Grenzen, die bisherige Instrumente
Astronomen spürten bislang mehr als 4000 Planeten auf, die um ferne Sterne kreisen. Allerdings erforschen Wissenschaftler immer noch, wie sich diese Planeten aus den Scheiben aus Staub und Gas bilden, die ihre Muttersterne umgeben. Zwar nahmen leistungsfähige Instrumente in den vergangenen Jahren Nahaufnahmen solcher Planetenscheiben auf. Bei der Untersuchung der inneren Regionen dieser Scheiben stossen sie jedoch an ihre Grenzen.
In diesen inneren Regionen entstehen die erdähnlichen Planeten aus Gesteinsbrocken, die mit der Zeit aus winzigen Staubkörnern wachsen. Mit «Matisse» gelang es nun, diese Grenzen zu überwinden: Die aktuellen Beobachtungen liefern Hinweise auf einen Wirbel, der in einen Ring aus heissem Staub am inneren Rand der sogenannten protoplanetaren Scheibe des jungen Sterns HD 163296 eingebettet ist.
Der mögliche Wirbel zeigte sich nach MPIA-Angaben als heisser Fleck, der eine Asymmetrie am inneren Rand der Scheibe erzeugt. Unter Einbeziehung veröffentlichter Daten schlossen die Wissenschaftler, dass er den Stern etwa innerhalb eines Monats umkreist. Seine Bahn befindet sich in einem Abstand zum Zentralstern, der mit der Umlaufbahn des sonnennächsten Planeten Merkur um unser Zentralgestirn vergleichbar ist.
«Die höhere Staubdichte bewirkt ein schnelleres Wachstum der Staubkörner als irgendwo sonst in der Scheibe», erläuterte Roy van Boekel, der die Protoplanetary Disk Science Group leitet und das «Matisse»-Projekt am MPIA managt. «Das könnte diese Wirbel zu effizienten Fabriken für die Herstellung der Bausteine zukünftiger Planeten machen.»

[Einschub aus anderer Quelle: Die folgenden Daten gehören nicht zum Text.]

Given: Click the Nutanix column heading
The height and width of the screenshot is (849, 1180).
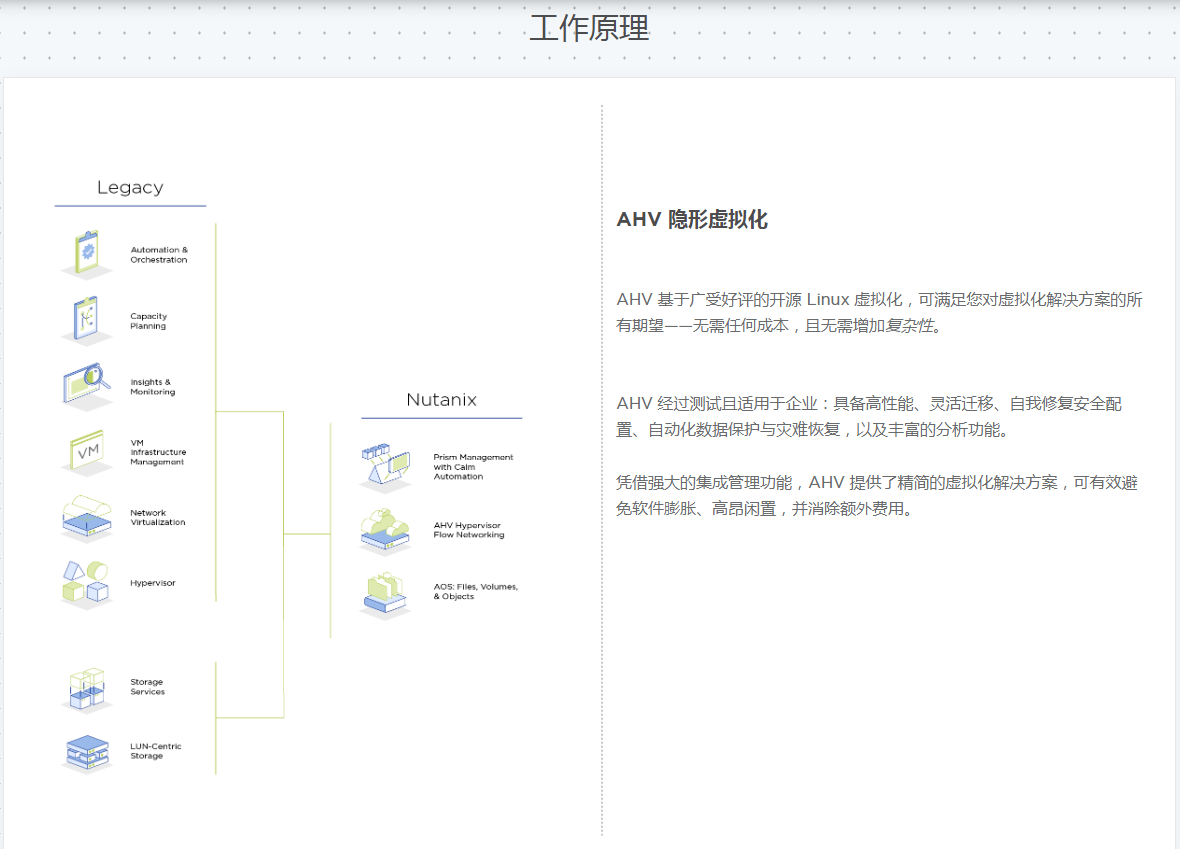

Einige der neu gebildeten Felsbrocken kollidieren unter hohen Geschwindigkeiten, wodurch das Material zu winzigen Körnern zermahlen wird. Diese können höhere Temperaturen erreichen als grössere Steinchen – was der wahrscheinliche Ursprung des in den Daten gefundenen heissen Flecks ist. Über dieses Ergebnis ihrer Forschungen berichten die Wissenschaftler in der Fachzeitschrift «Astronomy & Astrophysics».
«Wir haben ‹Matisse› bewusst dafür entworfen, die inneren Zonen von planetenbildenden Scheiben zu erforschen, die bisher mit den verfügbaren astronomischen Instrumenten nicht zugänglich waren», erklärte Thomas Henning, Direktor am MPIA und einer der leitenden Wissenschaftler des «Matisse»-Programms. Er sei «stolz und begeistert, dass die Entdeckung eines potenziellen Wirbels in der Scheibe von HD 163296 zeigt, dass wir die Prozesse untersuchen können, die erdähnliche Planeten in geringen Abständen vom Mutterstern erzeugen».